Data to use:
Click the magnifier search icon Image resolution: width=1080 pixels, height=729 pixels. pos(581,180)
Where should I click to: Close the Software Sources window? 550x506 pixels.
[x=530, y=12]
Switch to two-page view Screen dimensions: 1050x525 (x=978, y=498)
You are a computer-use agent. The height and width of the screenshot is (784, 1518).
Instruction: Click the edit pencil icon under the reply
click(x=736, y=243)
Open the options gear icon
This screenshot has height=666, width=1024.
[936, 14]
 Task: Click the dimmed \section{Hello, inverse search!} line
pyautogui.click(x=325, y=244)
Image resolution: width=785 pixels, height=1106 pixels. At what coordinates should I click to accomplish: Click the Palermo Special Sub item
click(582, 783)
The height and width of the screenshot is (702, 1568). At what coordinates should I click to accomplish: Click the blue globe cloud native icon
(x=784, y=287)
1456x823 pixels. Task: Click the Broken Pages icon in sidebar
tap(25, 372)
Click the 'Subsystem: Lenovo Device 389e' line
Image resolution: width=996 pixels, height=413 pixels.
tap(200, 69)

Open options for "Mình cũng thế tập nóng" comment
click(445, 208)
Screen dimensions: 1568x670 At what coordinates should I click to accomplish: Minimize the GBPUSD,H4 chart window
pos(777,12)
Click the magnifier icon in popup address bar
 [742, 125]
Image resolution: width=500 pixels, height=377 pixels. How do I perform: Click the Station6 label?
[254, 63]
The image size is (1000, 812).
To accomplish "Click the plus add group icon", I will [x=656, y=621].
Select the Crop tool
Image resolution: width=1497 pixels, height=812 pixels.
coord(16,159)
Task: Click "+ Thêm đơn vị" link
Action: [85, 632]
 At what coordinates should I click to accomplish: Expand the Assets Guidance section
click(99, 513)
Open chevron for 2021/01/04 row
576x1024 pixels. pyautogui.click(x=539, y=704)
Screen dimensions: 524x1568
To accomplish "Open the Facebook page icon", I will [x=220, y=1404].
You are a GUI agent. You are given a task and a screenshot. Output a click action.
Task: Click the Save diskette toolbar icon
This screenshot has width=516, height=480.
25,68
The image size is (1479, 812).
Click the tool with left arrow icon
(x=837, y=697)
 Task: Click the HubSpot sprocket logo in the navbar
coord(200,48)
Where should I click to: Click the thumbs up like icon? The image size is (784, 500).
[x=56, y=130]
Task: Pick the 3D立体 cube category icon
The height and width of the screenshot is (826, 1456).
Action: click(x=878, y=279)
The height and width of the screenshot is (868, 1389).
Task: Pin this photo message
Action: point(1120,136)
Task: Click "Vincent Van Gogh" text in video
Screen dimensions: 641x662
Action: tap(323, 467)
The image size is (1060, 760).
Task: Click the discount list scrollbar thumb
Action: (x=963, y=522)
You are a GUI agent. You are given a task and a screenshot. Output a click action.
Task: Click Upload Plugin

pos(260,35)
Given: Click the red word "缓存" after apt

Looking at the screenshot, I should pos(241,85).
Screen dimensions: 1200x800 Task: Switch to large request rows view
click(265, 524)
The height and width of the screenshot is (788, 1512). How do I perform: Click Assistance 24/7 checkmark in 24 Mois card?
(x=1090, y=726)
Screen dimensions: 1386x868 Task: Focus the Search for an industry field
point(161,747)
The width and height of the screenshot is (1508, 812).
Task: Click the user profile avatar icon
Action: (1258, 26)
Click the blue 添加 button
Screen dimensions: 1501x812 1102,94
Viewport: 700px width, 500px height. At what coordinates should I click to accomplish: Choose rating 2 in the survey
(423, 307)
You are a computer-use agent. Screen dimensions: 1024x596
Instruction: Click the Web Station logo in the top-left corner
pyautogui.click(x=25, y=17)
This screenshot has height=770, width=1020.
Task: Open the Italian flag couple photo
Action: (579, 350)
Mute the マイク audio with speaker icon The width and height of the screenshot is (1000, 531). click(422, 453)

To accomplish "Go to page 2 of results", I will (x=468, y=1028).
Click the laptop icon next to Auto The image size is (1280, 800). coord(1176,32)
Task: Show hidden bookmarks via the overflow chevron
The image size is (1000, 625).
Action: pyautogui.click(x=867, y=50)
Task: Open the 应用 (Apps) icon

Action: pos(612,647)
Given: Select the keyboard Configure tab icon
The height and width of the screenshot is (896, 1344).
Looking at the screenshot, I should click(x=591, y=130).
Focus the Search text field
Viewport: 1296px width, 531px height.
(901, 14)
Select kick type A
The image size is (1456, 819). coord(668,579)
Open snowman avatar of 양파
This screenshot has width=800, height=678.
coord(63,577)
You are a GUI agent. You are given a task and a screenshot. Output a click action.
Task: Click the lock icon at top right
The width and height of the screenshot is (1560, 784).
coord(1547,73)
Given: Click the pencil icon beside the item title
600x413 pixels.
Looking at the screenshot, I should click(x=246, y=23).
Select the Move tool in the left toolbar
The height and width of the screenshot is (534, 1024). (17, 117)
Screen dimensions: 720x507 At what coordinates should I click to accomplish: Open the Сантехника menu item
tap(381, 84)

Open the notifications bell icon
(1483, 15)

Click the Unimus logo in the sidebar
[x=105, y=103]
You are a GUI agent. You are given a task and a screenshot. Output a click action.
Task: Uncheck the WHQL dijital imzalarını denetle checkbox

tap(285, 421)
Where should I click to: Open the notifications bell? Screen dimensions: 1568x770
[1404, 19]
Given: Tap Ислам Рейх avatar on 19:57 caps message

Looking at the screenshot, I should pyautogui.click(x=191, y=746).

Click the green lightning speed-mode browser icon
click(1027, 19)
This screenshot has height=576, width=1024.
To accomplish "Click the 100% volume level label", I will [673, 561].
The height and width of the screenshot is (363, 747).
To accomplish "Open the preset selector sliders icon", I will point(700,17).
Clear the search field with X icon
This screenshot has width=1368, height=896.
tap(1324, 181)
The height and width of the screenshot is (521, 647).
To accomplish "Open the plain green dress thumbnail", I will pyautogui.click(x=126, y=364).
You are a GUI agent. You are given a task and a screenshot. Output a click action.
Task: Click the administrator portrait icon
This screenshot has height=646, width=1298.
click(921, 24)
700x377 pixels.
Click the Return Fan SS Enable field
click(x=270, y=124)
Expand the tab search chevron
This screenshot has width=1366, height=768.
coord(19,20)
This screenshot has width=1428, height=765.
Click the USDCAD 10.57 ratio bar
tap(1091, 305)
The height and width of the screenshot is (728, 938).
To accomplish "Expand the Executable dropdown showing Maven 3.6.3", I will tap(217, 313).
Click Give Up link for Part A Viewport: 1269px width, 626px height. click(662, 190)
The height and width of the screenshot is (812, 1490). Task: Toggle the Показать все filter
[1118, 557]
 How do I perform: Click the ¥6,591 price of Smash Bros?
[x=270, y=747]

What you have to do: Please rewrite the lines above, changing "magnifier" to "magnifying glass" and leaving everything else as it is.

Completed task:
Click the magnifying glass search icon Image resolution: width=1080 pixels, height=729 pixels. pos(581,180)
Where should I click to: Close the Software Sources window? 550x506 pixels.
[x=530, y=12]
Switch to two-page view Screen dimensions: 1050x525 (x=978, y=498)
You are a computer-use agent. The height and width of the screenshot is (784, 1518).
Instruction: Click the edit pencil icon under the reply
click(x=736, y=243)
Open the options gear icon
This screenshot has height=666, width=1024.
[936, 14]
 Task: Click the dimmed \section{Hello, inverse search!} line
pyautogui.click(x=325, y=244)
Image resolution: width=785 pixels, height=1106 pixels. At what coordinates should I click to accomplish: Click the Palermo Special Sub item
click(582, 783)
The height and width of the screenshot is (702, 1568). At what coordinates should I click to accomplish: Click the blue globe cloud native icon
(x=784, y=287)
1456x823 pixels. Task: Click the Broken Pages icon in sidebar
tap(25, 372)
Click the 'Subsystem: Lenovo Device 389e' line
Image resolution: width=996 pixels, height=413 pixels.
tap(200, 69)

Open options for "Mình cũng thế tập nóng" comment
click(445, 208)
Screen dimensions: 1568x670 At what coordinates should I click to accomplish: Minimize the GBPUSD,H4 chart window
pos(777,12)
Click the magnifying glass icon in popup address bar
 [742, 125]
Image resolution: width=500 pixels, height=377 pixels. How do I perform: Click the Station6 label?
[254, 63]
The image size is (1000, 812).
To accomplish "Click the plus add group icon", I will [x=656, y=621].
Select the Crop tool
Image resolution: width=1497 pixels, height=812 pixels.
coord(16,159)
Task: Click "+ Thêm đơn vị" link
Action: [85, 632]
 At what coordinates should I click to accomplish: Expand the Assets Guidance section
click(99, 513)
Open chevron for 2021/01/04 row
576x1024 pixels. pyautogui.click(x=539, y=704)
Screen dimensions: 524x1568
To accomplish "Open the Facebook page icon", I will [x=220, y=1404].
You are a GUI agent. You are given a task and a screenshot. Output a click action.
Task: Click the Save diskette toolbar icon
This screenshot has width=516, height=480.
25,68
The image size is (1479, 812).
Click the tool with left arrow icon
(x=837, y=697)
 Task: Click the HubSpot sprocket logo in the navbar
coord(200,48)
Where should I click to: Click the thumbs up like icon? The image size is (784, 500).
[x=56, y=130]
Task: Pick the 3D立体 cube category icon
The height and width of the screenshot is (826, 1456).
Action: click(x=878, y=279)
The height and width of the screenshot is (868, 1389).
Task: Pin this photo message
Action: point(1120,136)
Task: Click "Vincent Van Gogh" text in video
Screen dimensions: 641x662
Action: tap(323, 467)
The image size is (1060, 760).
Task: Click the discount list scrollbar thumb
Action: (x=963, y=522)
You are a GUI agent. You are given a task and a screenshot. Output a click action.
Task: Click Upload Plugin

pos(260,35)
Given: Click the red word "缓存" after apt

Looking at the screenshot, I should pos(241,85).
Screen dimensions: 1200x800 Task: Switch to large request rows view
click(265, 524)
The height and width of the screenshot is (788, 1512). How do I perform: Click Assistance 24/7 checkmark in 24 Mois card?
(x=1090, y=726)
Screen dimensions: 1386x868 Task: Focus the Search for an industry field
point(161,747)
The width and height of the screenshot is (1508, 812).
Task: Click the user profile avatar icon
Action: (1258, 26)
Click the blue 添加 button
Screen dimensions: 1501x812 1102,94
Viewport: 700px width, 500px height. At what coordinates should I click to accomplish: Choose rating 2 in the survey
(423, 307)
You are a computer-use agent. Screen dimensions: 1024x596
Instruction: Click the Web Station logo in the top-left corner
pyautogui.click(x=25, y=17)
This screenshot has height=770, width=1020.
Task: Open the Italian flag couple photo
Action: (579, 350)
Mute the マイク audio with speaker icon The width and height of the screenshot is (1000, 531). click(422, 453)

To accomplish "Go to page 2 of results", I will (x=468, y=1028).
Click the laptop icon next to Auto The image size is (1280, 800). coord(1176,32)
Task: Show hidden bookmarks via the overflow chevron
The image size is (1000, 625).
Action: pyautogui.click(x=867, y=50)
Task: Open the 应用 (Apps) icon

Action: pos(612,647)
Given: Select the keyboard Configure tab icon
The height and width of the screenshot is (896, 1344).
Looking at the screenshot, I should click(x=591, y=130).
Focus the Search text field
Viewport: 1296px width, 531px height.
(901, 14)
Select kick type A
The image size is (1456, 819). coord(668,579)
Open snowman avatar of 양파
This screenshot has width=800, height=678.
coord(63,577)
You are a GUI agent. You are given a task and a screenshot. Output a click action.
Task: Click the lock icon at top right
The width and height of the screenshot is (1560, 784).
coord(1547,73)
Given: Click the pencil icon beside the item title
600x413 pixels.
Looking at the screenshot, I should click(x=246, y=23).
Select the Move tool in the left toolbar
The height and width of the screenshot is (534, 1024). (17, 117)
Screen dimensions: 720x507 At what coordinates should I click to accomplish: Open the Сантехника menu item
tap(381, 84)

Open the notifications bell icon
(1483, 15)

Click the Unimus logo in the sidebar
[x=105, y=103]
You are a GUI agent. You are given a task and a screenshot. Output a click action.
Task: Uncheck the WHQL dijital imzalarını denetle checkbox

tap(285, 421)
Where should I click to: Open the notifications bell? Screen dimensions: 1568x770
[1404, 19]
Given: Tap Ислам Рейх avatar on 19:57 caps message

Looking at the screenshot, I should pyautogui.click(x=191, y=746).

Click the green lightning speed-mode browser icon
click(1027, 19)
This screenshot has height=576, width=1024.
To accomplish "Click the 100% volume level label", I will [673, 561].
The height and width of the screenshot is (363, 747).
To accomplish "Open the preset selector sliders icon", I will point(700,17).
Clear the search field with X icon
This screenshot has width=1368, height=896.
tap(1324, 181)
The height and width of the screenshot is (521, 647).
To accomplish "Open the plain green dress thumbnail", I will pyautogui.click(x=126, y=364).
You are a GUI agent. You are given a task and a screenshot. Output a click action.
Task: Click the administrator portrait icon
This screenshot has height=646, width=1298.
click(921, 24)
700x377 pixels.
Click the Return Fan SS Enable field
click(x=270, y=124)
Expand the tab search chevron
This screenshot has width=1366, height=768.
coord(19,20)
This screenshot has width=1428, height=765.
Click the USDCAD 10.57 ratio bar
tap(1091, 305)
The height and width of the screenshot is (728, 938).
To accomplish "Expand the Executable dropdown showing Maven 3.6.3", I will tap(217, 313).
Click Give Up link for Part A Viewport: 1269px width, 626px height. click(662, 190)
The height and width of the screenshot is (812, 1490). Task: Toggle the Показать все filter
[1118, 557]
 How do I perform: Click the ¥6,591 price of Smash Bros?
[x=270, y=747]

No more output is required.